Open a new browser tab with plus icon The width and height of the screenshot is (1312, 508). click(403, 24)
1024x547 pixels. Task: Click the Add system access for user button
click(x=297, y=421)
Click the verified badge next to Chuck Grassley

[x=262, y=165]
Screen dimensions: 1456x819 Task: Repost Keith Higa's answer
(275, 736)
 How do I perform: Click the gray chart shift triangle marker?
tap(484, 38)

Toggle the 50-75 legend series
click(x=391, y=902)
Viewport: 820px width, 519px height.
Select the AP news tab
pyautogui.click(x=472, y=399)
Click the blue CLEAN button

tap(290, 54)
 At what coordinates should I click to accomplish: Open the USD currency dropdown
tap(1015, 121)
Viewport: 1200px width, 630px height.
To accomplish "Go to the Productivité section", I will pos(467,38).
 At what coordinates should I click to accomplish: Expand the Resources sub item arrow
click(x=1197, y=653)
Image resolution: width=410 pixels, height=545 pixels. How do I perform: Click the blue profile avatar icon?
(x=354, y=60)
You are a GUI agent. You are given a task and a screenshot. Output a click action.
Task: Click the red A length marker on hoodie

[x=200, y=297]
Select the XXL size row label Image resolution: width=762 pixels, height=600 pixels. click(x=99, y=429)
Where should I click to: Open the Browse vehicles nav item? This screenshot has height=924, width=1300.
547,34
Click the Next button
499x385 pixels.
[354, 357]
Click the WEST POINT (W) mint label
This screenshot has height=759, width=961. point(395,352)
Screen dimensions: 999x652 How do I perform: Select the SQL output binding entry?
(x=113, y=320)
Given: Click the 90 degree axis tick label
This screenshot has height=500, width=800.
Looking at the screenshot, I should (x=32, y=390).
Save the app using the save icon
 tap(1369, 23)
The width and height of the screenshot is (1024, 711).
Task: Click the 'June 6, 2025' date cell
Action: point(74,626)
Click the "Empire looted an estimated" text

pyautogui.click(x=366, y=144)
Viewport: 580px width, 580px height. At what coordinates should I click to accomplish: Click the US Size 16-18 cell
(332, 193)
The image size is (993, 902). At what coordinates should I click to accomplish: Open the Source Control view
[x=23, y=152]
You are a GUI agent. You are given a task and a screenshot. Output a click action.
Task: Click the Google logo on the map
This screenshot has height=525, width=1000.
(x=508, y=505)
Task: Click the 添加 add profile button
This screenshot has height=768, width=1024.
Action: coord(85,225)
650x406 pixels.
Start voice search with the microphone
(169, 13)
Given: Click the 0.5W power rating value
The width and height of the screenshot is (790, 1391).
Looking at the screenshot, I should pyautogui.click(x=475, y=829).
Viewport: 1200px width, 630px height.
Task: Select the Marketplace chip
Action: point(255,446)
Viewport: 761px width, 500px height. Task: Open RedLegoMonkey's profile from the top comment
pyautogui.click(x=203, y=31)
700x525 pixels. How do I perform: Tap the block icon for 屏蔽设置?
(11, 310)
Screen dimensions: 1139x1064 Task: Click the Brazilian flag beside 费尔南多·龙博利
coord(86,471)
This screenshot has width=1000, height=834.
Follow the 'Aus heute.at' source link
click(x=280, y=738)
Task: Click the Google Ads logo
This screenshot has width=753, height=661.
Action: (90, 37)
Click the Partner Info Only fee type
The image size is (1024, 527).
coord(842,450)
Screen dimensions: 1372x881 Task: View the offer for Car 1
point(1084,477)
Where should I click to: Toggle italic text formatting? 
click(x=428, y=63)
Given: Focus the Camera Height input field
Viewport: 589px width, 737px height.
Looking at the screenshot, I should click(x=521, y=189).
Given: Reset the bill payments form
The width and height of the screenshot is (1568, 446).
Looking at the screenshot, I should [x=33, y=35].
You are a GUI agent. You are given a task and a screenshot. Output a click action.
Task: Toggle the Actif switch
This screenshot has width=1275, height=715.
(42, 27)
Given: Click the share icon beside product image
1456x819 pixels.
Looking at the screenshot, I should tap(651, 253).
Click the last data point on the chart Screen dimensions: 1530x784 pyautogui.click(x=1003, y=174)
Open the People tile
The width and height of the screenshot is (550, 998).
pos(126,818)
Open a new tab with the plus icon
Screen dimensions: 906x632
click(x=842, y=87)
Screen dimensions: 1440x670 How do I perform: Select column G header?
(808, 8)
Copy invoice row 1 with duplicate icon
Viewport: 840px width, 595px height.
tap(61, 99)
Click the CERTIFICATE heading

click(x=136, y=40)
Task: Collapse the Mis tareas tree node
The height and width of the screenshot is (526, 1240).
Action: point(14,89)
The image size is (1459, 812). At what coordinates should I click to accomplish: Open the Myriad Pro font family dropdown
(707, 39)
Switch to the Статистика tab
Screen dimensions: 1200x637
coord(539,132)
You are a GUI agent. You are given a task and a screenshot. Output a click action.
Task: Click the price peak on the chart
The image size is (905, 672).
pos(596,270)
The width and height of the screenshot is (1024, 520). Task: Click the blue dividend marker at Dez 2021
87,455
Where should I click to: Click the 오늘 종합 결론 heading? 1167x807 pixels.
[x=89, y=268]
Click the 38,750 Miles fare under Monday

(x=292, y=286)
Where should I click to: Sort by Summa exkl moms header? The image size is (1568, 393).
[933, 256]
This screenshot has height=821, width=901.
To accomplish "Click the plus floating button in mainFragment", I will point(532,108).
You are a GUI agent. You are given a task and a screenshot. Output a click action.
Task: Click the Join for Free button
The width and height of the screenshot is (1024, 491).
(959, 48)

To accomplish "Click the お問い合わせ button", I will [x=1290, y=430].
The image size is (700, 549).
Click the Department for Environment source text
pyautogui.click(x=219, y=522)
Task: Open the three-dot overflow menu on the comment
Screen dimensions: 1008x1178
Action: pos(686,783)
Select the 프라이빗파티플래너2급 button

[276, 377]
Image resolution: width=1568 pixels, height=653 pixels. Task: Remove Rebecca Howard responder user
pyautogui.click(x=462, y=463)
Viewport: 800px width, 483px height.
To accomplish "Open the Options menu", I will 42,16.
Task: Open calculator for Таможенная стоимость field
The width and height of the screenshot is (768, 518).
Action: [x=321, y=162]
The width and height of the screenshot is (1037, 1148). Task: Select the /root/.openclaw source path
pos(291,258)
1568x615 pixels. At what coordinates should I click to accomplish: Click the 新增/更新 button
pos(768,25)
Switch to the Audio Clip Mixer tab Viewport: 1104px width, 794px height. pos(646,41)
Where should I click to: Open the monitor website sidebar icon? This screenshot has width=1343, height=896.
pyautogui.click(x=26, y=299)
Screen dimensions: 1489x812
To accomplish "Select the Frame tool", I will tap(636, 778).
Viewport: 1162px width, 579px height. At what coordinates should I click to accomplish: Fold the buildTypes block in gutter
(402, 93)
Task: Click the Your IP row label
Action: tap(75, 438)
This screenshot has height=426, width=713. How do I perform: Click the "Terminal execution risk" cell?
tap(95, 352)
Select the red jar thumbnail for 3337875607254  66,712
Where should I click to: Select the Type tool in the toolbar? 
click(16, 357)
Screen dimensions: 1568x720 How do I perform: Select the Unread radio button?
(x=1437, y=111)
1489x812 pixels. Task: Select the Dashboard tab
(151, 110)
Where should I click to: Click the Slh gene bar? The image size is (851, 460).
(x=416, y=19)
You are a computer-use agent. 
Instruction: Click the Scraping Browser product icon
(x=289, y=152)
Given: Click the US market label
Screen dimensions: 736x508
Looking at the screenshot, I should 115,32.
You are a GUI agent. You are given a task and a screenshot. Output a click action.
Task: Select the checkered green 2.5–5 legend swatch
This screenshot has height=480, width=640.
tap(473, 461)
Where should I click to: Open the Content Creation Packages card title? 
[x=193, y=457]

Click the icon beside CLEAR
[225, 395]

_____

• _Work instructions_: A verbatim copy of all the records is required. Write it out in full.

• _Finished exercise_:
Open a new browser tab with plus icon The width and height of the screenshot is (1312, 508). click(403, 24)
1024x547 pixels. Task: Click the Add system access for user button
click(x=297, y=421)
Click the verified badge next to Chuck Grassley

[x=262, y=165]
Screen dimensions: 1456x819 Task: Repost Keith Higa's answer
(275, 736)
 How do I perform: Click the gray chart shift triangle marker?
tap(484, 38)

Toggle the 50-75 legend series
click(x=391, y=902)
Viewport: 820px width, 519px height.
Select the AP news tab
pyautogui.click(x=472, y=399)
Click the blue CLEAN button

tap(290, 54)
 At what coordinates should I click to accomplish: Open the USD currency dropdown
tap(1015, 121)
Viewport: 1200px width, 630px height.
To accomplish "Go to the Productivité section", I will pos(467,38).
 At what coordinates should I click to accomplish: Expand the Resources sub item arrow
click(x=1197, y=653)
Image resolution: width=410 pixels, height=545 pixels. How do I perform: Click the blue profile avatar icon?
(x=354, y=60)
You are a GUI agent. You are given a task and a screenshot. Output a click action.
Task: Click the red A length marker on hoodie

[x=200, y=297]
Select the XXL size row label Image resolution: width=762 pixels, height=600 pixels. click(x=99, y=429)
Where should I click to: Open the Browse vehicles nav item? This screenshot has height=924, width=1300.
547,34
Click the Next button
499x385 pixels.
[354, 357]
Click the WEST POINT (W) mint label
This screenshot has height=759, width=961. point(395,352)
Screen dimensions: 999x652 How do I perform: Select the SQL output binding entry?
(x=113, y=320)
Given: Click the 90 degree axis tick label
This screenshot has height=500, width=800.
Looking at the screenshot, I should (x=32, y=390).
Save the app using the save icon
 tap(1369, 23)
The width and height of the screenshot is (1024, 711).
Task: Click the 'June 6, 2025' date cell
Action: point(74,626)
Click the "Empire looted an estimated" text

pyautogui.click(x=366, y=144)
Viewport: 580px width, 580px height. At what coordinates should I click to accomplish: Click the US Size 16-18 cell
(332, 193)
The image size is (993, 902). At what coordinates should I click to accomplish: Open the Source Control view
[x=23, y=152]
You are a GUI agent. You are given a task and a screenshot. Output a click action.
Task: Click the Google logo on the map
This screenshot has height=525, width=1000.
(x=508, y=505)
Task: Click the 添加 add profile button
This screenshot has height=768, width=1024.
Action: coord(85,225)
650x406 pixels.
Start voice search with the microphone
(169, 13)
Given: Click the 0.5W power rating value
The width and height of the screenshot is (790, 1391).
Looking at the screenshot, I should pyautogui.click(x=475, y=829).
Viewport: 1200px width, 630px height.
Task: Select the Marketplace chip
Action: point(255,446)
Viewport: 761px width, 500px height. Task: Open RedLegoMonkey's profile from the top comment
pyautogui.click(x=203, y=31)
700x525 pixels. How do I perform: Tap the block icon for 屏蔽设置?
(11, 310)
Screen dimensions: 1139x1064 Task: Click the Brazilian flag beside 费尔南多·龙博利
coord(86,471)
This screenshot has width=1000, height=834.
Follow the 'Aus heute.at' source link
click(x=280, y=738)
Task: Click the Google Ads logo
This screenshot has width=753, height=661.
Action: (90, 37)
Click the Partner Info Only fee type
The image size is (1024, 527).
coord(842,450)
Screen dimensions: 1372x881 Task: View the offer for Car 1
point(1084,477)
Where should I click to: Toggle italic text formatting? 
click(x=428, y=63)
Given: Focus the Camera Height input field
Viewport: 589px width, 737px height.
Looking at the screenshot, I should click(x=521, y=189).
Given: Reset the bill payments form
The width and height of the screenshot is (1568, 446).
Looking at the screenshot, I should [x=33, y=35].
You are a GUI agent. You are given a task and a screenshot. Output a click action.
Task: Toggle the Actif switch
This screenshot has width=1275, height=715.
(42, 27)
Given: Click the share icon beside product image
1456x819 pixels.
Looking at the screenshot, I should tap(651, 253).
Click the last data point on the chart Screen dimensions: 1530x784 pyautogui.click(x=1003, y=174)
Open the People tile
The width and height of the screenshot is (550, 998).
pos(126,818)
Open a new tab with the plus icon
Screen dimensions: 906x632
click(x=842, y=87)
Screen dimensions: 1440x670 How do I perform: Select column G header?
(808, 8)
Copy invoice row 1 with duplicate icon
Viewport: 840px width, 595px height.
tap(61, 99)
Click the CERTIFICATE heading

click(x=136, y=40)
Task: Collapse the Mis tareas tree node
The height and width of the screenshot is (526, 1240).
Action: point(14,89)
The image size is (1459, 812). At what coordinates should I click to accomplish: Open the Myriad Pro font family dropdown
(707, 39)
Switch to the Статистика tab
Screen dimensions: 1200x637
coord(539,132)
You are a GUI agent. You are given a task and a screenshot. Output a click action.
Task: Click the price peak on the chart
The image size is (905, 672).
pos(596,270)
The width and height of the screenshot is (1024, 520). Task: Click the blue dividend marker at Dez 2021
87,455
Where should I click to: Click the 오늘 종합 결론 heading? 1167x807 pixels.
[x=89, y=268]
Click the 38,750 Miles fare under Monday

(x=292, y=286)
Where should I click to: Sort by Summa exkl moms header? The image size is (1568, 393).
[933, 256]
This screenshot has height=821, width=901.
To accomplish "Click the plus floating button in mainFragment", I will point(532,108).
You are a GUI agent. You are given a task and a screenshot. Output a click action.
Task: Click the Join for Free button
The width and height of the screenshot is (1024, 491).
(959, 48)

To accomplish "Click the お問い合わせ button", I will [x=1290, y=430].
The image size is (700, 549).
Click the Department for Environment source text
pyautogui.click(x=219, y=522)
Task: Open the three-dot overflow menu on the comment
Screen dimensions: 1008x1178
Action: pos(686,783)
Select the 프라이빗파티플래너2급 button

[276, 377]
Image resolution: width=1568 pixels, height=653 pixels. Task: Remove Rebecca Howard responder user
pyautogui.click(x=462, y=463)
Viewport: 800px width, 483px height.
To accomplish "Open the Options menu", I will 42,16.
Task: Open calculator for Таможенная стоимость field
The width and height of the screenshot is (768, 518).
Action: [x=321, y=162]
The width and height of the screenshot is (1037, 1148). Task: Select the /root/.openclaw source path
pos(291,258)
1568x615 pixels. At what coordinates should I click to accomplish: Click the 新增/更新 button
pos(768,25)
Switch to the Audio Clip Mixer tab Viewport: 1104px width, 794px height. pos(646,41)
Where should I click to: Open the monitor website sidebar icon? This screenshot has width=1343, height=896.
pyautogui.click(x=26, y=299)
Screen dimensions: 1489x812
To accomplish "Select the Frame tool", I will tap(636, 778).
Viewport: 1162px width, 579px height. At what coordinates should I click to accomplish: Fold the buildTypes block in gutter
(402, 93)
Task: Click the Your IP row label
Action: tap(75, 438)
This screenshot has height=426, width=713. How do I perform: Click the "Terminal execution risk" cell?
tap(95, 352)
Select the red jar thumbnail for 3337875607254  66,712
Where should I click to: Select the Type tool in the toolbar? 
click(16, 357)
Screen dimensions: 1568x720 How do I perform: Select the Unread radio button?
(x=1437, y=111)
1489x812 pixels. Task: Select the Dashboard tab
(151, 110)
Where should I click to: Click the Slh gene bar? The image size is (851, 460).
(x=416, y=19)
You are a computer-use agent. 
Instruction: Click the Scraping Browser product icon
(x=289, y=152)
Given: Click the US market label
Screen dimensions: 736x508
Looking at the screenshot, I should 115,32.
You are a GUI agent. You are given a task and a screenshot. Output a click action.
Task: Select the checkered green 2.5–5 legend swatch
This screenshot has height=480, width=640.
tap(473, 461)
Where should I click to: Open the Content Creation Packages card title? 
[x=193, y=457]

Click the icon beside CLEAR
[225, 395]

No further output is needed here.